By Joan Bakewell
When it comes to sex lessons, only the practical really matters. Certainly there is sex education expressed in a whole vocabulary that never gets mentioned in bed: ovulation, vagina, erectile tissue, menstrual flow. That's the theory, the basic essentials reinforced with diagrams, biological models and discreet questions behind teenage embarrassment. Then there's the informal education of sex mags and girlie magazines: Boys tend to browse over the glossy pictures, the greater the anatomical detail the better; girls veer towards advice columns and articles: "How will I know when I have an orgasm?" "What if he wants oral sex?" After that, it's trial and error. Possibly for the rest of your life.

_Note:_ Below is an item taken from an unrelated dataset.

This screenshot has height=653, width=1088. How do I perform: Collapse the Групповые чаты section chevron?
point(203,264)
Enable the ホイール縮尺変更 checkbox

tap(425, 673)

Anything more is open to speculation and surveys. The latest global survey hit an eager public recently, and covers nearly 300,000 people in 29 countries. It comes up with, as all surveys do, findings that match the times. Thus did the Kinsey reports of 1948 and 1953 discover there was a lot more sex happening than had previously been supposed, that masturbation was widespread and premarital was sex pretty common. It reinforced and endorsed the post-war impulses to enjoy and own up to pleasures previously denied. Sex was suddenly something you could discuss. Social awareness gave an air of respectability to human curiosity and prurience.
Later, in the mid-60s, there was Masters and Johnson, practicing sex therapists, whose Human Sexual Response (Bantam Books, 1980) was a bestseller and did much to debunk the prevailing myth that homosexuality was an illness. It came too late, though, for the mathematical genius Alan Turing, inventor of the computer, who in the mid-50s had been subjected to hideous hormone treatment to "correct" his sexuality. Then, coinciding with the high tide of feminism in the mid-70s, came The Hite Report (Seven Stories Press, 2003), whose author Shere Hite discovered that women were not getting the sexual satisfaction they believed could be theirs and that, in fact, traditional sex -- defined as foreplay, penetration and male orgasm -- was itself sexist.
Decades pass, and social change brings to Western countries greater equality between the sexes. We see it in the two-career families, in young dads who change diapers and do the cooking, and women who manage companies and hedge funds. And now we see it in bed. The Global Study of Sexual Attitudes and Behaviors finds that those in gender-equal relationships enjoy the best sex and are more likely to have fulfilling sex lives in their later years.